5. So far as the second question is concerned, the facts have already been sufficiently stated earlier. The standing counsel strongly relied on explanation II(i) of Section 2(i) of the Act, which defines turnover. We will omit reference to the meaning of turnover as it is not relevant, and confine ourselves to explanation II of Section 2(i). Explanation II runs thus:

Explanation II.-Subject to such conditions and restrictions, if any, as may be prescribed in this behalf,-(i) the amount for which goods are sold shall include any sums charged for anything done by the dealer in respect of the goods sold at the time of or before the delivery thereof, other than cost of freight or delivery, or cost of installation when such cost is separately charged.

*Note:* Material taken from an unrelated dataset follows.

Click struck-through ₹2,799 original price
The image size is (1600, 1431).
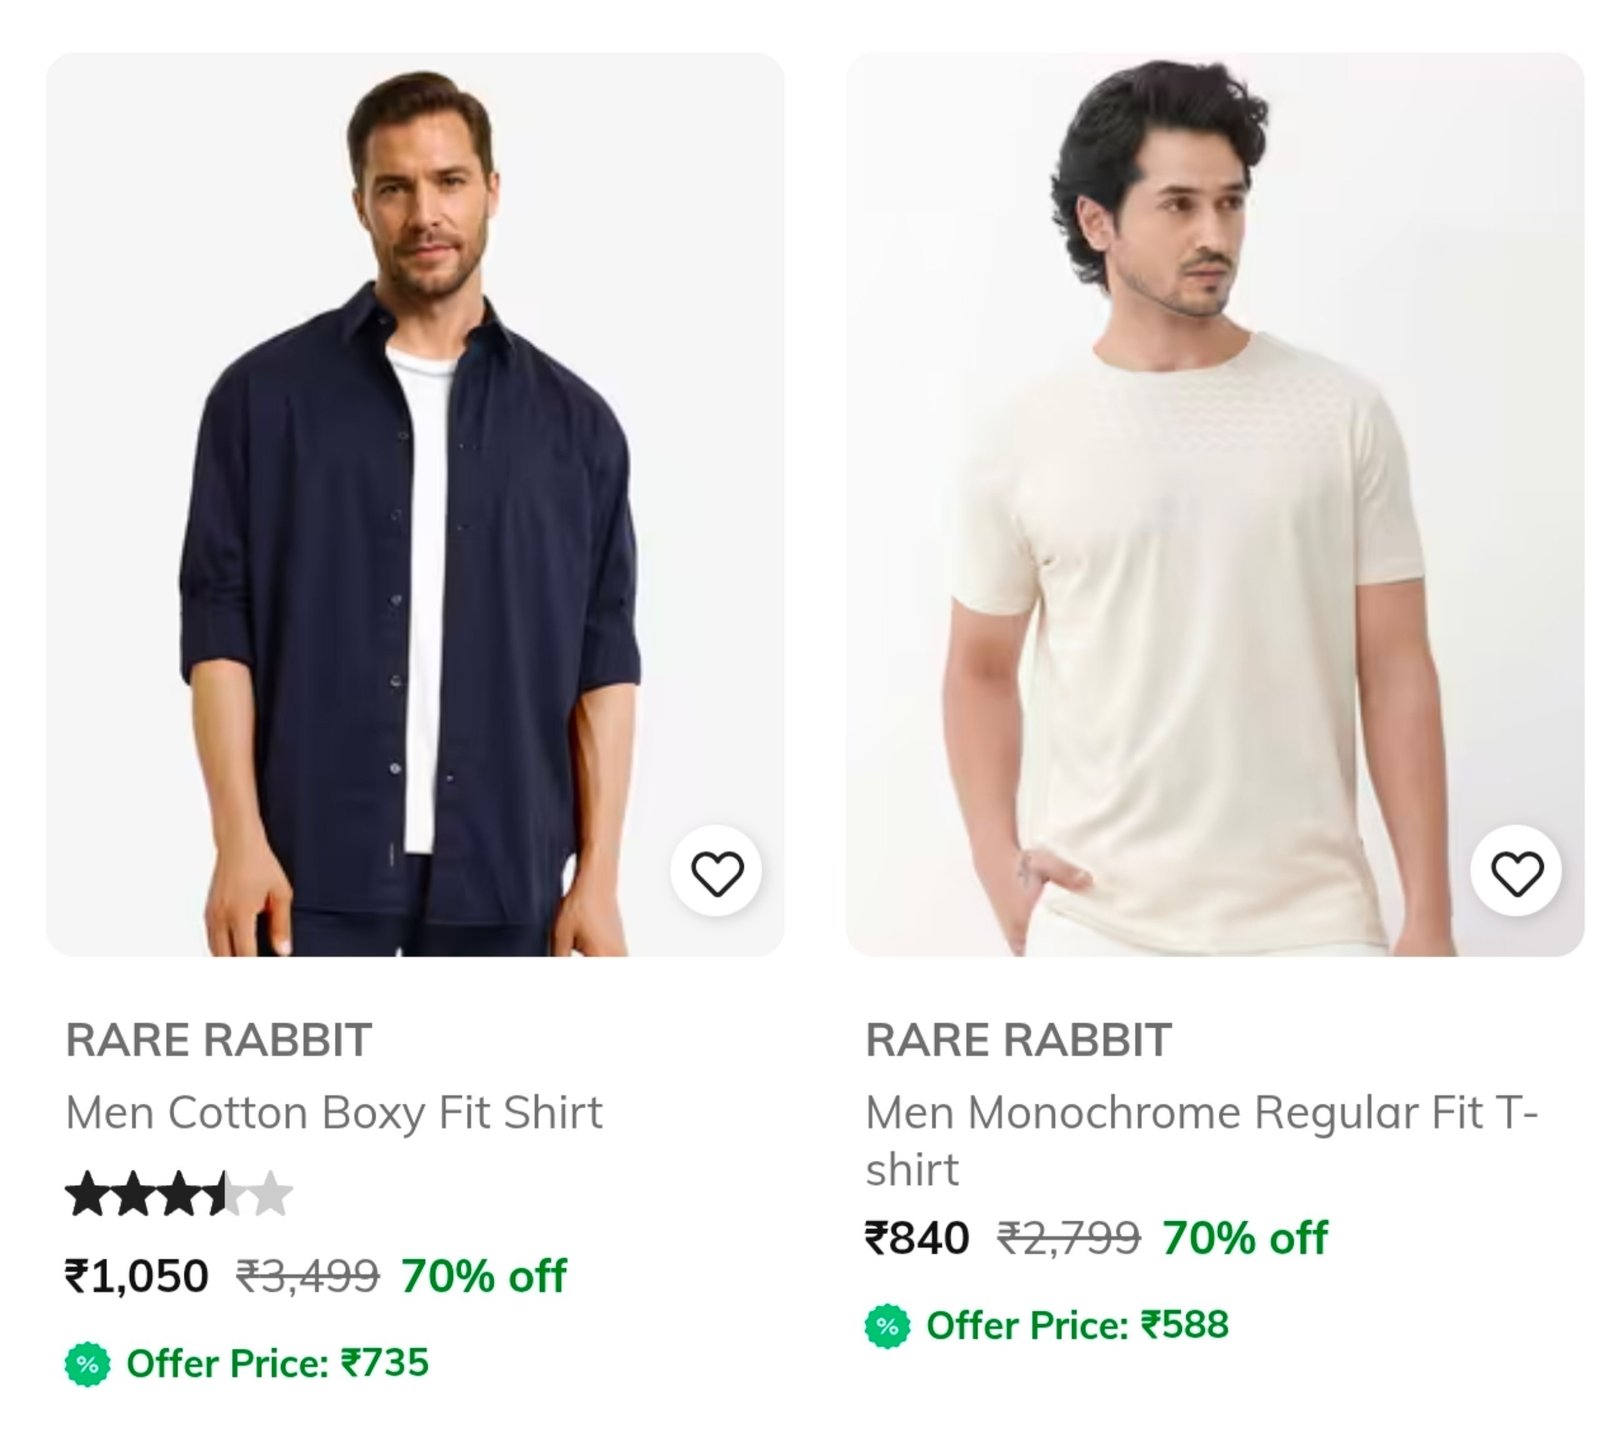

6. Sri V. D. Singh, the standing counsel, urged that as freight has not been separately charged, it had to be included in the turnover. This argument overlooks the requirements of explanation II(i), that only such amounts can be included in the turnover which have been charged from the purchaser. In the present case, as the assessee had deducted the charges of freight and had received only such amounts as were shown in the bill, after deducting the freight charges, freight charges were not charged by the assessee from the purchasers. This being so, freight charges could not be included in the turnover. A Bench of this Court took a similar view where the form of bill issued by the assessee was in pan materia with the one issued in this case in the case of Commissioner of Sales Tax, U.P. v. Indian Traders 1975 U.P.T.C. 586. In view of a direct decision of our own Court, it is not necessary to comment on the decision of the Madhya Pradesh High Court in the case of Birla Jute . v. Commissioner of Sales Tax, M.P. [1972] 29 S.T.C. 639.

7. So far as the third question is concerned, that is consequential to the answer given to the second question. As the second question is being answered in favour of the assessee on the view that freight had to be excluded from the taxable turnover, no tax under the Central Sales Tax Act was exigible in respect of the amount for it did not form part of the sale price of the assessee.

8. The first question is answered by saying that the transactions in question did not amount to sale and were not liable to sales tax ; the second question by saying that the amount of freight had to be excluded from the taxable turnover. The third question is answered by saying that the amount of freight could not be taxed at the rate of 10 per cent under the Central Sales Tax Act, even though the primary transaction is covered by form D. The assessee is entitled to its costs, which is assessed at Rs. 200.